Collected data
*-*-*

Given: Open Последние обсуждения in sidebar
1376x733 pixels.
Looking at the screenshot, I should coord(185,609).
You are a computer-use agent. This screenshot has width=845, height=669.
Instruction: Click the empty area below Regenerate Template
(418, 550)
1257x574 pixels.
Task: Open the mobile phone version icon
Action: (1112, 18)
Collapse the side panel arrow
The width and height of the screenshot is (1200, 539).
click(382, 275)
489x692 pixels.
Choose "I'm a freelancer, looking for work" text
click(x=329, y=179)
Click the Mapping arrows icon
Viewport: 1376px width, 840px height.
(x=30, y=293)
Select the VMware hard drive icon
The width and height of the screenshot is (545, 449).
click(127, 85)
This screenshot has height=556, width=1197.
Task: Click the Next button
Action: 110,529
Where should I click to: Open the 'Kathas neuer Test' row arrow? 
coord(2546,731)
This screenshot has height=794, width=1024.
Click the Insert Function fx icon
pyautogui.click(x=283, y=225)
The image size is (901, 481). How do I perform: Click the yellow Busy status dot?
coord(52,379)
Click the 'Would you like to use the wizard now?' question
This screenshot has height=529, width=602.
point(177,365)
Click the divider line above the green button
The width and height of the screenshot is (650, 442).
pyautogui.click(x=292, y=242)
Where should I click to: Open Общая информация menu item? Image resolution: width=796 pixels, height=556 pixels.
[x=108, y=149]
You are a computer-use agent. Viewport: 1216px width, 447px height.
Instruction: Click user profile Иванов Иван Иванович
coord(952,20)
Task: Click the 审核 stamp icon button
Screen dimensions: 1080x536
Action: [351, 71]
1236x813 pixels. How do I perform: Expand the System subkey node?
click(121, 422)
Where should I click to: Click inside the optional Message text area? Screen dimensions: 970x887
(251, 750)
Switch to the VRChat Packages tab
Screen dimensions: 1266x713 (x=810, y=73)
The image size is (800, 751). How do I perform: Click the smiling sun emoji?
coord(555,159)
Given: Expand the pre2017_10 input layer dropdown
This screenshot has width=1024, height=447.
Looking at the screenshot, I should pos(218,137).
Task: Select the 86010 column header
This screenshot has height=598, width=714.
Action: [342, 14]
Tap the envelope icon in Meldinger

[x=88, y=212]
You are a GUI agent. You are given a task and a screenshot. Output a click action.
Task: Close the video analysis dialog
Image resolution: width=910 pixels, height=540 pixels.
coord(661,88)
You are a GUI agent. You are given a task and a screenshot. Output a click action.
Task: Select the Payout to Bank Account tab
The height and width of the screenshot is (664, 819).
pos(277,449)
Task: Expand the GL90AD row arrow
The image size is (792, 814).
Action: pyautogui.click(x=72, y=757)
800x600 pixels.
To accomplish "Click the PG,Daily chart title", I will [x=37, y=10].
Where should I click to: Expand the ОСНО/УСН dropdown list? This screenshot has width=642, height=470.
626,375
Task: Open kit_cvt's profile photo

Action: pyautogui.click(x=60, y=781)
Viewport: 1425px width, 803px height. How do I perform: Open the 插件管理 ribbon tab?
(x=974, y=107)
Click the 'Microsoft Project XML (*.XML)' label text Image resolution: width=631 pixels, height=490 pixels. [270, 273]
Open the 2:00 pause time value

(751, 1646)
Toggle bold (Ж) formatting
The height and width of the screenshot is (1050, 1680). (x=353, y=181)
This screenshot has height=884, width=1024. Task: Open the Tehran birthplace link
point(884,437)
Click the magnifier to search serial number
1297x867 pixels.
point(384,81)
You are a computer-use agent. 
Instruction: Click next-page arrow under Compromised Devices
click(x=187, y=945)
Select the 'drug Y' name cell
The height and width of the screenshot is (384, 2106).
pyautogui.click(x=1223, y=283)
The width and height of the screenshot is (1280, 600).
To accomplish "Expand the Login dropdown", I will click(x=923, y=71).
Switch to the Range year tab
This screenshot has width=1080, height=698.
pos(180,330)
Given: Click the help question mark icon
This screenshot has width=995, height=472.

*-*-*

**PROBLEM DETAILS**.
Above are the records; repeat exactly the lines from the one holding "Instruction: Click next-page" down to the one holding "The width and height of the screenshot is (1280, 600).", end lines included.

**ANSWER AREA**.
Instruction: Click next-page arrow under Compromised Devices
click(x=187, y=945)
Select the 'drug Y' name cell
The height and width of the screenshot is (384, 2106).
pyautogui.click(x=1223, y=283)
The width and height of the screenshot is (1280, 600).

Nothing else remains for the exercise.